*** Data to process ***

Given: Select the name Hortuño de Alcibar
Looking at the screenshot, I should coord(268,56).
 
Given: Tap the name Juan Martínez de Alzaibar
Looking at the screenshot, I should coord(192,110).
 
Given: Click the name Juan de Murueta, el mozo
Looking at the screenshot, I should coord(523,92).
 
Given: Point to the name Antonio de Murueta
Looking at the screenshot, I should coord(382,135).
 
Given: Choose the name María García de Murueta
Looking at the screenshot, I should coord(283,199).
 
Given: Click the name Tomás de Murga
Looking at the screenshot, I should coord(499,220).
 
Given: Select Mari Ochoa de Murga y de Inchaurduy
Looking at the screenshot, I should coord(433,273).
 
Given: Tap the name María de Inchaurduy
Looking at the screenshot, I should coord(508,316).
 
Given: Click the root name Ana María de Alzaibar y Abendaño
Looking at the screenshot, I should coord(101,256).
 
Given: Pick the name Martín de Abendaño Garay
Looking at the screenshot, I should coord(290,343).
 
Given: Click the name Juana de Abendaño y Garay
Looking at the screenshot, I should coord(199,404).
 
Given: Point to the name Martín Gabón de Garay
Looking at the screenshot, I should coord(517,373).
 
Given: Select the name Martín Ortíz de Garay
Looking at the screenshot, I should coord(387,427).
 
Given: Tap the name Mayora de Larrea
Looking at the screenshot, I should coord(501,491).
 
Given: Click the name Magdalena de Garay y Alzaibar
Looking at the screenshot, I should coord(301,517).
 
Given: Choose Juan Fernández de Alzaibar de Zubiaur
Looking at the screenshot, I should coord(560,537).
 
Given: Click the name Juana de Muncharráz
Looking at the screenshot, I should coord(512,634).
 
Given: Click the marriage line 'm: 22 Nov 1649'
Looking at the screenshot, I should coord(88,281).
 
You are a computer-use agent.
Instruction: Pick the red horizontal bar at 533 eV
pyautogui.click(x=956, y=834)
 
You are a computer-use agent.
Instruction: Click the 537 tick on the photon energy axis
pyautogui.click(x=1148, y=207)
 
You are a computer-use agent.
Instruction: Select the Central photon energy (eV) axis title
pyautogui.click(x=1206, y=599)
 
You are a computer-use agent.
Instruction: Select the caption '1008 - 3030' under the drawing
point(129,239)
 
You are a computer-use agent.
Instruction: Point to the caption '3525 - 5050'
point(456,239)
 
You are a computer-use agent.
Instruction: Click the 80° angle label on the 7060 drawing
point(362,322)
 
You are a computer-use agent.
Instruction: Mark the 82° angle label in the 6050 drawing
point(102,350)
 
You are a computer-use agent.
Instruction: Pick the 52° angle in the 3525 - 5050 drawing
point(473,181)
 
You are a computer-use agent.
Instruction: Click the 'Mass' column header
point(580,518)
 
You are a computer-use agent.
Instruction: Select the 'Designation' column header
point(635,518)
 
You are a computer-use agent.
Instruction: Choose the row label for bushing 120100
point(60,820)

***

Rewrite every line from the start of the rows up to and including the line with "Given: Point to the name Martín", requests too, and multiply each coordinate in the answers by 0.8, rounding to whole numbers with halves going up.

Given: Select the name Hortuño de Alcibar
Looking at the screenshot, I should coord(214,45).
 
Given: Tap the name Juan Martínez de Alzaibar
Looking at the screenshot, I should coord(154,88).
 
Given: Click the name Juan de Murueta, el mozo
Looking at the screenshot, I should coord(418,74).
 
Given: Point to the name Antonio de Murueta
Looking at the screenshot, I should coord(306,108).
 
Given: Choose the name María García de Murueta
Looking at the screenshot, I should coord(226,159).
 
Given: Click the name Tomás de Murga
Looking at the screenshot, I should coord(399,176).
 
Given: Select Mari Ochoa de Murga y de Inchaurduy
Looking at the screenshot, I should coord(346,218).
 
Given: Tap the name María de Inchaurduy
Looking at the screenshot, I should coord(406,253).
 
Given: Click the root name Ana María de Alzaibar y Abendaño
Looking at the screenshot, I should coord(81,205).
 
Given: Pick the name Martín de Abendaño Garay
Looking at the screenshot, I should coord(232,274).
 
Given: Click the name Juana de Abendaño y Garay
Looking at the screenshot, I should coord(159,323).
 
Given: Point to the name Martín Gabón de Garay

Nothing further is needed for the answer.